Stored data entries
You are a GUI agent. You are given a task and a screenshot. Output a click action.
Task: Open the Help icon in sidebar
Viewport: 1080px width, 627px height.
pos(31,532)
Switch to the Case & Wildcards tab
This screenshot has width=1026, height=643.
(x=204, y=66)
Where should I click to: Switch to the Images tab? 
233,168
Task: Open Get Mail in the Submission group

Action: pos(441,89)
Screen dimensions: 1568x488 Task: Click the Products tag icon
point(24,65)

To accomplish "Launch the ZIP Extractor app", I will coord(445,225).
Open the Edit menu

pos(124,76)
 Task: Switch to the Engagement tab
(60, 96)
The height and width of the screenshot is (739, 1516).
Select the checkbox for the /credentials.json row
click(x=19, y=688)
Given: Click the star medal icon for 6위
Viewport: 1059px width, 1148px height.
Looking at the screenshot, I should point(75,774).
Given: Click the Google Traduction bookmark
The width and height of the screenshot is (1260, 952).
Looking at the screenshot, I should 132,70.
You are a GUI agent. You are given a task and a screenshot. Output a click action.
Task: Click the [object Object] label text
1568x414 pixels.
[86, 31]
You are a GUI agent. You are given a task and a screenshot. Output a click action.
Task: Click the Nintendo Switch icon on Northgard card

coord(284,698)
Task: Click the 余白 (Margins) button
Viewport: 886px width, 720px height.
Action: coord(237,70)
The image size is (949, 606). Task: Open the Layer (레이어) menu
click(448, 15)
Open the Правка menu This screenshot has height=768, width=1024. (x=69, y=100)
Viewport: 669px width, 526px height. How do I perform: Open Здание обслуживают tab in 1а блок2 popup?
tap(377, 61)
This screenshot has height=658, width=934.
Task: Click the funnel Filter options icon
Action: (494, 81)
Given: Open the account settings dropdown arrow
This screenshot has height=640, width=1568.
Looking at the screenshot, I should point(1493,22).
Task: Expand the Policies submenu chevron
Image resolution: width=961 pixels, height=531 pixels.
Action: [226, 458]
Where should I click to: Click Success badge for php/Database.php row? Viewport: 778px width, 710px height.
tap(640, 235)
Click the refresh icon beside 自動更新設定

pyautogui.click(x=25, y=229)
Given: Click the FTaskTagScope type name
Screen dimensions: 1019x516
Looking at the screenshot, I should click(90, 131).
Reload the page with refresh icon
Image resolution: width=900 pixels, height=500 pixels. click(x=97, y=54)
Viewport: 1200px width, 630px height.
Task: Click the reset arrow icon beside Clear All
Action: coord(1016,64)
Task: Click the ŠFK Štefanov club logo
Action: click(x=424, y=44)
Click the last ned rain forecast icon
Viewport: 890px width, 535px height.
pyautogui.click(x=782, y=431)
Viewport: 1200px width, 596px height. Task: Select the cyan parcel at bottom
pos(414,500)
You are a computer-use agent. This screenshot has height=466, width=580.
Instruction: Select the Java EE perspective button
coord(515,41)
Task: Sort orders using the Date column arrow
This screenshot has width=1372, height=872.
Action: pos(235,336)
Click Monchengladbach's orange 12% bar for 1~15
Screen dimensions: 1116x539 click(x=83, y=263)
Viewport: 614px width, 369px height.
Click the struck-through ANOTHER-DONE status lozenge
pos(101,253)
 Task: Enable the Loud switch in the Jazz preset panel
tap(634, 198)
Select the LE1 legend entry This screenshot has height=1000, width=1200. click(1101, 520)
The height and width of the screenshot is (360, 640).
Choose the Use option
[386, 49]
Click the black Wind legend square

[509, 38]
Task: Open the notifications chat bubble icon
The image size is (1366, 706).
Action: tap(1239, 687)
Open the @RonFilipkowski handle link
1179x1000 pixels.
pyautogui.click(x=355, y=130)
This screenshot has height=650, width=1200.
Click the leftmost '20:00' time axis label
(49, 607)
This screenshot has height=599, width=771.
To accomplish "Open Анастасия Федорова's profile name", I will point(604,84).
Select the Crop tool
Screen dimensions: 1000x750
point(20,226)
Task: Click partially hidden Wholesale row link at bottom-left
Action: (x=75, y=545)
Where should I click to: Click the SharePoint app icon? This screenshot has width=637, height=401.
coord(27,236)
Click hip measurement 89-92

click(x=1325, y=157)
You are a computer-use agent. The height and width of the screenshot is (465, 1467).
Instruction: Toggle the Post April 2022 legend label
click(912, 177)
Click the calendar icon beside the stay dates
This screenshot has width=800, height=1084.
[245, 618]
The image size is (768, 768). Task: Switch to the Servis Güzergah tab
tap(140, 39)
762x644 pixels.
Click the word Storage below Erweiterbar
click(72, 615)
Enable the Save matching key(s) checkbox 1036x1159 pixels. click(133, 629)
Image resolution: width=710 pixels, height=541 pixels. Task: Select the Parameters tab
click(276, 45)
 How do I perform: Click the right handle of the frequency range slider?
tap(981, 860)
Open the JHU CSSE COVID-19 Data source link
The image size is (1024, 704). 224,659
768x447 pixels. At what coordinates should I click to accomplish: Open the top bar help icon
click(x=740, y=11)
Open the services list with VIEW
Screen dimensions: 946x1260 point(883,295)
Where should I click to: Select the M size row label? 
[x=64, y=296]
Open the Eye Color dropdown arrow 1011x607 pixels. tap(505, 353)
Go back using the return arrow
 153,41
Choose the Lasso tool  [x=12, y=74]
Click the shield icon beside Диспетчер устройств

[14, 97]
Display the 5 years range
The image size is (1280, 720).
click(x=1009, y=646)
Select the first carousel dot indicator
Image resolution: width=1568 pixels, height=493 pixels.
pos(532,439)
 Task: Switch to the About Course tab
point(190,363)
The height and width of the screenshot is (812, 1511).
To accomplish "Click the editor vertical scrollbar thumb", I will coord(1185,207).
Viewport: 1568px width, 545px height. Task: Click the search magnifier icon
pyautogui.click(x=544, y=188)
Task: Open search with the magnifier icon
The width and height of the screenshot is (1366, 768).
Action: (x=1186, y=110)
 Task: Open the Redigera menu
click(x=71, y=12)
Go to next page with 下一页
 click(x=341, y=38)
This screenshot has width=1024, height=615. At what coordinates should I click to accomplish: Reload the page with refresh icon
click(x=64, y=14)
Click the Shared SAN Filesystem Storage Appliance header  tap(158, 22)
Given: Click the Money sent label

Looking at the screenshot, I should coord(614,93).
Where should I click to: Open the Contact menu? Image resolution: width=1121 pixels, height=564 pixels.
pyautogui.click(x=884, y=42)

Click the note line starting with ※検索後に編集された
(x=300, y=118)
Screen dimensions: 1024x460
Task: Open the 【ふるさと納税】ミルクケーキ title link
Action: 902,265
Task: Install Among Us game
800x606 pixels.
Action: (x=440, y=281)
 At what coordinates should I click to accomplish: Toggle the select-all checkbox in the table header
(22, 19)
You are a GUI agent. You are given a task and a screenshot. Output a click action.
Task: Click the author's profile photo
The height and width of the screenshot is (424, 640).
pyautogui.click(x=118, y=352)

● Exercise instructions
Using the data above, repeat every line exactly.

● Reply to the exercise
You are a GUI agent. You are given a task and a screenshot. Output a click action.
Task: Open the Help icon in sidebar
Viewport: 1080px width, 627px height.
pos(31,532)
Switch to the Case & Wildcards tab
This screenshot has width=1026, height=643.
(x=204, y=66)
Where should I click to: Switch to the Images tab? 
233,168
Task: Open Get Mail in the Submission group

Action: pos(441,89)
Screen dimensions: 1568x488 Task: Click the Products tag icon
point(24,65)

To accomplish "Launch the ZIP Extractor app", I will coord(445,225).
Open the Edit menu

pos(124,76)
 Task: Switch to the Engagement tab
(60, 96)
The height and width of the screenshot is (739, 1516).
Select the checkbox for the /credentials.json row
click(x=19, y=688)
Given: Click the star medal icon for 6위
Viewport: 1059px width, 1148px height.
Looking at the screenshot, I should point(75,774).
Given: Click the Google Traduction bookmark
The width and height of the screenshot is (1260, 952).
Looking at the screenshot, I should 132,70.
You are a GUI agent. You are given a task and a screenshot. Output a click action.
Task: Click the [object Object] label text
1568x414 pixels.
[86, 31]
You are a GUI agent. You are given a task and a screenshot. Output a click action.
Task: Click the Nintendo Switch icon on Northgard card

coord(284,698)
Task: Click the 余白 (Margins) button
Viewport: 886px width, 720px height.
Action: coord(237,70)
The image size is (949, 606). Task: Open the Layer (레이어) menu
click(448, 15)
Open the Правка menu This screenshot has height=768, width=1024. (x=69, y=100)
Viewport: 669px width, 526px height. How do I perform: Open Здание обслуживают tab in 1а блок2 popup?
tap(377, 61)
This screenshot has height=658, width=934.
Task: Click the funnel Filter options icon
Action: (494, 81)
Given: Open the account settings dropdown arrow
This screenshot has height=640, width=1568.
Looking at the screenshot, I should point(1493,22).
Task: Expand the Policies submenu chevron
Image resolution: width=961 pixels, height=531 pixels.
Action: [226, 458]
Where should I click to: Click Success badge for php/Database.php row? Viewport: 778px width, 710px height.
tap(640, 235)
Click the refresh icon beside 自動更新設定

pyautogui.click(x=25, y=229)
Given: Click the FTaskTagScope type name
Screen dimensions: 1019x516
Looking at the screenshot, I should click(90, 131).
Reload the page with refresh icon
Image resolution: width=900 pixels, height=500 pixels. click(x=97, y=54)
Viewport: 1200px width, 630px height.
Task: Click the reset arrow icon beside Clear All
Action: coord(1016,64)
Task: Click the ŠFK Štefanov club logo
Action: click(x=424, y=44)
Click the last ned rain forecast icon
Viewport: 890px width, 535px height.
pyautogui.click(x=782, y=431)
Viewport: 1200px width, 596px height. Task: Select the cyan parcel at bottom
pos(414,500)
You are a computer-use agent. This screenshot has height=466, width=580.
Instruction: Select the Java EE perspective button
coord(515,41)
Task: Sort orders using the Date column arrow
This screenshot has width=1372, height=872.
Action: pos(235,336)
Click Monchengladbach's orange 12% bar for 1~15
Screen dimensions: 1116x539 click(x=83, y=263)
Viewport: 614px width, 369px height.
Click the struck-through ANOTHER-DONE status lozenge
pos(101,253)
 Task: Enable the Loud switch in the Jazz preset panel
tap(634, 198)
Select the LE1 legend entry This screenshot has height=1000, width=1200. click(1101, 520)
The height and width of the screenshot is (360, 640).
Choose the Use option
[386, 49]
Click the black Wind legend square

[509, 38]
Task: Open the notifications chat bubble icon
The image size is (1366, 706).
Action: tap(1239, 687)
Open the @RonFilipkowski handle link
1179x1000 pixels.
pyautogui.click(x=355, y=130)
This screenshot has height=650, width=1200.
Click the leftmost '20:00' time axis label
(49, 607)
This screenshot has height=599, width=771.
To accomplish "Open Анастасия Федорова's profile name", I will point(604,84).
Select the Crop tool
Screen dimensions: 1000x750
point(20,226)
Task: Click partially hidden Wholesale row link at bottom-left
Action: (x=75, y=545)
Where should I click to: Click the SharePoint app icon? This screenshot has width=637, height=401.
coord(27,236)
Click hip measurement 89-92

click(x=1325, y=157)
You are a computer-use agent. The height and width of the screenshot is (465, 1467).
Instruction: Toggle the Post April 2022 legend label
click(912, 177)
Click the calendar icon beside the stay dates
This screenshot has width=800, height=1084.
[245, 618]
The image size is (768, 768). Task: Switch to the Servis Güzergah tab
tap(140, 39)
762x644 pixels.
Click the word Storage below Erweiterbar
click(72, 615)
Enable the Save matching key(s) checkbox 1036x1159 pixels. click(133, 629)
Image resolution: width=710 pixels, height=541 pixels. Task: Select the Parameters tab
click(276, 45)
 How do I perform: Click the right handle of the frequency range slider?
tap(981, 860)
Open the JHU CSSE COVID-19 Data source link
The image size is (1024, 704). 224,659
768x447 pixels. At what coordinates should I click to accomplish: Open the top bar help icon
click(x=740, y=11)
Open the services list with VIEW
Screen dimensions: 946x1260 point(883,295)
Where should I click to: Select the M size row label? 
[x=64, y=296]
Open the Eye Color dropdown arrow 1011x607 pixels. tap(505, 353)
Go back using the return arrow
 153,41
Choose the Lasso tool  [x=12, y=74]
Click the shield icon beside Диспетчер устройств

[14, 97]
Display the 5 years range
The image size is (1280, 720).
click(x=1009, y=646)
Select the first carousel dot indicator
Image resolution: width=1568 pixels, height=493 pixels.
pos(532,439)
 Task: Switch to the About Course tab
point(190,363)
The height and width of the screenshot is (812, 1511).
To accomplish "Click the editor vertical scrollbar thumb", I will coord(1185,207).
Viewport: 1568px width, 545px height. Task: Click the search magnifier icon
pyautogui.click(x=544, y=188)
Task: Open search with the magnifier icon
The width and height of the screenshot is (1366, 768).
Action: (x=1186, y=110)
 Task: Open the Redigera menu
click(x=71, y=12)
Go to next page with 下一页
 click(x=341, y=38)
This screenshot has width=1024, height=615. At what coordinates should I click to accomplish: Reload the page with refresh icon
click(x=64, y=14)
Click the Shared SAN Filesystem Storage Appliance header  tap(158, 22)
Given: Click the Money sent label

Looking at the screenshot, I should coord(614,93).
Where should I click to: Open the Contact menu? Image resolution: width=1121 pixels, height=564 pixels.
pyautogui.click(x=884, y=42)

Click the note line starting with ※検索後に編集された
(x=300, y=118)
Screen dimensions: 1024x460
Task: Open the 【ふるさと納税】ミルクケーキ title link
Action: 902,265
Task: Install Among Us game
800x606 pixels.
Action: (x=440, y=281)
 At what coordinates should I click to accomplish: Toggle the select-all checkbox in the table header
(22, 19)
You are a GUI agent. You are given a task and a screenshot. Output a click action.
Task: Click the author's profile photo
The height and width of the screenshot is (424, 640).
pyautogui.click(x=118, y=352)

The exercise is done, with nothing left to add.